Confinement during the coronavirus pandemic is tough for everyone. But it’s perhaps especially difficult for children. They’re stuck inside, bored and not able to go to school or play with friends.
At one apartment complex in the Tlatelolco neighborhood of Mexico City, children have something to look forward to every afternoon: the storytelling of Percibald García.
García is a local architect who has taken to doing regular readings of children’s stories in the complex’s public square. It’s a project he calls De La Casa A La Plaza — meaning “from the house to the plaza.”
“Me and my mom, we were in Tlatelolco, and suddenly, we heard this kid going out of his window screaming, ‘I’m bored!’ Then we were like, ‘OK, we need to do something. They’re having a really hard time’,” García told The World.
“When this pandemic started, we started to get a lot of things for adults to avoid depression or avoid frustration, like yoga workshops or fitness classes,” he continued. “But no one creates these things for kids.”
So, beginning in May, García started taking a portable microphone and giant speaker into the plaza and reading stories to neighborhood children who listen and watch from their windows. García often works music into his performances, and sometimes brings in other readers as well — even a puppeteer.

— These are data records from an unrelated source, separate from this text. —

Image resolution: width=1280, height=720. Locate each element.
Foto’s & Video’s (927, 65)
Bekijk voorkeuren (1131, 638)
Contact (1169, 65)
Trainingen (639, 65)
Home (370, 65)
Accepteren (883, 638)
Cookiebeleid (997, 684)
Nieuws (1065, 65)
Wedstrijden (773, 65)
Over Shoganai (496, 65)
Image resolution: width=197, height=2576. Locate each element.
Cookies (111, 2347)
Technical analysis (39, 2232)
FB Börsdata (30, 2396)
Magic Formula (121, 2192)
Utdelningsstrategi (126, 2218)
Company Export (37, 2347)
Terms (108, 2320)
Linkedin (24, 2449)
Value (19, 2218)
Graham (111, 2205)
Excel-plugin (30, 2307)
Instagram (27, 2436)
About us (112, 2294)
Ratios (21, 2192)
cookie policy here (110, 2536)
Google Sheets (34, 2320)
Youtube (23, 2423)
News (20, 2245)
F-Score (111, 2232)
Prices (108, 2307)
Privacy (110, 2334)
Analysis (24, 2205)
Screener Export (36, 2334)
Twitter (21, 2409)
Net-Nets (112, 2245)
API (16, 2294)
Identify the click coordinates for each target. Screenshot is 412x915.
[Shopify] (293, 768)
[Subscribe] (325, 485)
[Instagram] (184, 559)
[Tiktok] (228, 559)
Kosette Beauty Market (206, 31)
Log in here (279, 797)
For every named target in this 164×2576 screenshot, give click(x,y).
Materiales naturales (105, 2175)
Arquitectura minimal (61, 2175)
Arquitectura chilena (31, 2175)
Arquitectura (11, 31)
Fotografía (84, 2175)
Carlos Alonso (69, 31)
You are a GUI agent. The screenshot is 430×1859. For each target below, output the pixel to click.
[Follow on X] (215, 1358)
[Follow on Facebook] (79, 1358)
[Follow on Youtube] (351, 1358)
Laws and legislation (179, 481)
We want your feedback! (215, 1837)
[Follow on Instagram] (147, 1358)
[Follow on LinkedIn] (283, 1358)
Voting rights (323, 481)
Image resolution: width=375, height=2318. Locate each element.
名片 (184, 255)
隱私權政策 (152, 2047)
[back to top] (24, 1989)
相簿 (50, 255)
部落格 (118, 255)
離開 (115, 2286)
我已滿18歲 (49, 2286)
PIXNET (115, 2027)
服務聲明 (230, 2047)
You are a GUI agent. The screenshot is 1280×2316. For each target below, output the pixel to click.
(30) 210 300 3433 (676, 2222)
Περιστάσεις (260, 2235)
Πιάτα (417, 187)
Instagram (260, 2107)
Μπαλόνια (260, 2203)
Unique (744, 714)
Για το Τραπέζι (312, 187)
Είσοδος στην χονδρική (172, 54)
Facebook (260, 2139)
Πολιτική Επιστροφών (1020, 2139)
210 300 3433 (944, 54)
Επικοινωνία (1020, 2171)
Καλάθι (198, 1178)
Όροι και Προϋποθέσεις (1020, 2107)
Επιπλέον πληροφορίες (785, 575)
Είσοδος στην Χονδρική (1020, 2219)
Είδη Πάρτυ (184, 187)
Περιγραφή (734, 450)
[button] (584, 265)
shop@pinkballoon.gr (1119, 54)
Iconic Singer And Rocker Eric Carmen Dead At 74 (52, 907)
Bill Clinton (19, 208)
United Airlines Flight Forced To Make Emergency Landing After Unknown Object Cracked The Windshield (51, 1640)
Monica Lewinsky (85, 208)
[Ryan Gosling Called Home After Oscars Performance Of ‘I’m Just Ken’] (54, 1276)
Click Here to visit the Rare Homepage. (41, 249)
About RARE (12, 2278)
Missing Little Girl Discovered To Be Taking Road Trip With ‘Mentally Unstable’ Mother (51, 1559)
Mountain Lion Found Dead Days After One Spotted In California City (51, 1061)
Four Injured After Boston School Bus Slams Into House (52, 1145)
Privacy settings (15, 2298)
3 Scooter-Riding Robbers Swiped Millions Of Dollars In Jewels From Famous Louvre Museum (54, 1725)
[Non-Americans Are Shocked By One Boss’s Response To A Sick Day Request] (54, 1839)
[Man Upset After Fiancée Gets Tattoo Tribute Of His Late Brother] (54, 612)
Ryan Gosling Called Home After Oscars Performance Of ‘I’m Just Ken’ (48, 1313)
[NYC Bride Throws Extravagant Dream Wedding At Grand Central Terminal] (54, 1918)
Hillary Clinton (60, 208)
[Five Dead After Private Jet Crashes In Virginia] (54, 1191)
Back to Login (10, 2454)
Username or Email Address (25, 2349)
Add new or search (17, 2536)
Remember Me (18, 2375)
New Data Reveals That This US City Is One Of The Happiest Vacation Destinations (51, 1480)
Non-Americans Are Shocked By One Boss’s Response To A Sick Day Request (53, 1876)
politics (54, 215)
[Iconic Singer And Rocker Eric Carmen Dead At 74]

Since early March, Mexico’s Health Ministry has reported more than 362,000 confirmed cases of the coronavirus and 41,190 deaths. Its death rate ranks among the top five worldwide.
García says children’s storytelling may seem like an unlikely hobby for an architect, but he sees the activities as related. He works in a practice of architecture known as “social production of habitat,” which takes into account not just the physical attributes of a space, but its social and cultural aspects as well.
“A space has a cultural, a political, ecological, economical dimension,” he explained. “So, it’s constructed by a lot of complex, intangible things, you know? Situations, connections. We can have a city without buildings, but we cannot have a city without citizens.”
Social distancing doesn’t negate that, he says — it just requires us to think about using public spaces in a different way, even if we can’t gather in them together physically.
“This is a ritual: Every day at 3 p.m., all our eyes, all our attention, all our imagination is inside the plaza, and you can occupy this space in a symbolic way,” he said.
García points to one example. Recently, it was one young resident’s birthday. The girl’s grandfather asked García to greet her and play the birthday song, “Las Mañanitas.” Other residents of the complex began to sing along from their own windows.
“Our voices were occupying this space, and we reunited to celebrate this girl’s birthday. We were creating community,” García said.
He added: “We are imagining and reimagining even though we are inside our apartments.”